* _Try it_: Take the data below and repeat it exactly.

···

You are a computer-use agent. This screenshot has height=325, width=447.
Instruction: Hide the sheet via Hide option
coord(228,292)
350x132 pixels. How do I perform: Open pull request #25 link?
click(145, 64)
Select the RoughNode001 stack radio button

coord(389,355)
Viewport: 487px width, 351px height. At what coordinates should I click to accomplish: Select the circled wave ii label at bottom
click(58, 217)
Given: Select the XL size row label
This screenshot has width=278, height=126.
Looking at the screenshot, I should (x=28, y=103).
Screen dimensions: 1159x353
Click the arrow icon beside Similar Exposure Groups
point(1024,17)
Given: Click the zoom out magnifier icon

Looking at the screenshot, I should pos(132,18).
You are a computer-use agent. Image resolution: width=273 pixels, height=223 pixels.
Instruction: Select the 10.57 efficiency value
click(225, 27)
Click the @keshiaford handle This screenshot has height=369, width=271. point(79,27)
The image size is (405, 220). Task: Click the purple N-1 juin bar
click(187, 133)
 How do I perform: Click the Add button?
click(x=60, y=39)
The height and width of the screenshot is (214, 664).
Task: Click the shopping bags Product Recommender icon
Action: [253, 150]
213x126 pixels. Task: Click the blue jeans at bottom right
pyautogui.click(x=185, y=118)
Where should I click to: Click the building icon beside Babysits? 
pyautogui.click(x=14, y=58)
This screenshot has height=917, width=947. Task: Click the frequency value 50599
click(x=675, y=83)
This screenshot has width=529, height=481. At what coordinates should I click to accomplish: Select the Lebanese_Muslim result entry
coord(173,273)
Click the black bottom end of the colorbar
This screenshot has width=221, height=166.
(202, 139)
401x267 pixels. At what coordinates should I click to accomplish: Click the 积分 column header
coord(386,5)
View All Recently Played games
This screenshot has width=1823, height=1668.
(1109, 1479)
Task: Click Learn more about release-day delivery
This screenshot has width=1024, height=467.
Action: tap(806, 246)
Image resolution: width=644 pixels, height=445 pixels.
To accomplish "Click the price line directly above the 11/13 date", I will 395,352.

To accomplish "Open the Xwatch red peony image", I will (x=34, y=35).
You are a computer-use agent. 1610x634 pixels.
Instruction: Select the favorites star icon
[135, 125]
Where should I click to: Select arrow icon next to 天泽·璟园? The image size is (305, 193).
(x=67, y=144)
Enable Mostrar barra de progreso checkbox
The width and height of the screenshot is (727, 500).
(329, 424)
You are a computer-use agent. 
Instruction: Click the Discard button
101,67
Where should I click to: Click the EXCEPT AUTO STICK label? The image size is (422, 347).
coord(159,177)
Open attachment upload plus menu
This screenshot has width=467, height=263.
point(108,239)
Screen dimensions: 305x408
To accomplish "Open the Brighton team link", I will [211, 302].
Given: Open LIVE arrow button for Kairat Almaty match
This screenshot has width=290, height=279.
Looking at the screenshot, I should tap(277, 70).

···

* _Result of the task_:
You are a computer-use agent. This screenshot has height=325, width=447.
Instruction: Hide the sheet via Hide option
coord(228,292)
350x132 pixels. How do I perform: Open pull request #25 link?
click(145, 64)
Select the RoughNode001 stack radio button

coord(389,355)
Viewport: 487px width, 351px height. At what coordinates should I click to accomplish: Select the circled wave ii label at bottom
click(58, 217)
Given: Select the XL size row label
This screenshot has width=278, height=126.
Looking at the screenshot, I should (x=28, y=103).
Screen dimensions: 1159x353
Click the arrow icon beside Similar Exposure Groups
point(1024,17)
Given: Click the zoom out magnifier icon

Looking at the screenshot, I should pos(132,18).
You are a computer-use agent. Image resolution: width=273 pixels, height=223 pixels.
Instruction: Select the 10.57 efficiency value
click(225, 27)
Click the @keshiaford handle This screenshot has height=369, width=271. point(79,27)
The image size is (405, 220). Task: Click the purple N-1 juin bar
click(187, 133)
 How do I perform: Click the Add button?
click(x=60, y=39)
The height and width of the screenshot is (214, 664).
Task: Click the shopping bags Product Recommender icon
Action: [253, 150]
213x126 pixels. Task: Click the blue jeans at bottom right
pyautogui.click(x=185, y=118)
Where should I click to: Click the building icon beside Babysits? 
pyautogui.click(x=14, y=58)
This screenshot has height=917, width=947. Task: Click the frequency value 50599
click(x=675, y=83)
This screenshot has width=529, height=481. At what coordinates should I click to accomplish: Select the Lebanese_Muslim result entry
coord(173,273)
Click the black bottom end of the colorbar
This screenshot has width=221, height=166.
(202, 139)
401x267 pixels. At what coordinates should I click to accomplish: Click the 积分 column header
coord(386,5)
View All Recently Played games
This screenshot has width=1823, height=1668.
(1109, 1479)
Task: Click Learn more about release-day delivery
This screenshot has width=1024, height=467.
Action: tap(806, 246)
Image resolution: width=644 pixels, height=445 pixels.
To accomplish "Click the price line directly above the 11/13 date", I will 395,352.

To accomplish "Open the Xwatch red peony image", I will (x=34, y=35).
You are a computer-use agent. 1610x634 pixels.
Instruction: Select the favorites star icon
[135, 125]
Where should I click to: Select arrow icon next to 天泽·璟园? The image size is (305, 193).
(x=67, y=144)
Enable Mostrar barra de progreso checkbox
The width and height of the screenshot is (727, 500).
(329, 424)
You are a computer-use agent. 
Instruction: Click the Discard button
101,67
Where should I click to: Click the EXCEPT AUTO STICK label? The image size is (422, 347).
coord(159,177)
Open attachment upload plus menu
This screenshot has width=467, height=263.
point(108,239)
Screen dimensions: 305x408
To accomplish "Open the Brighton team link", I will [211, 302].
Given: Open LIVE arrow button for Kairat Almaty match
This screenshot has width=290, height=279.
Looking at the screenshot, I should tap(277, 70).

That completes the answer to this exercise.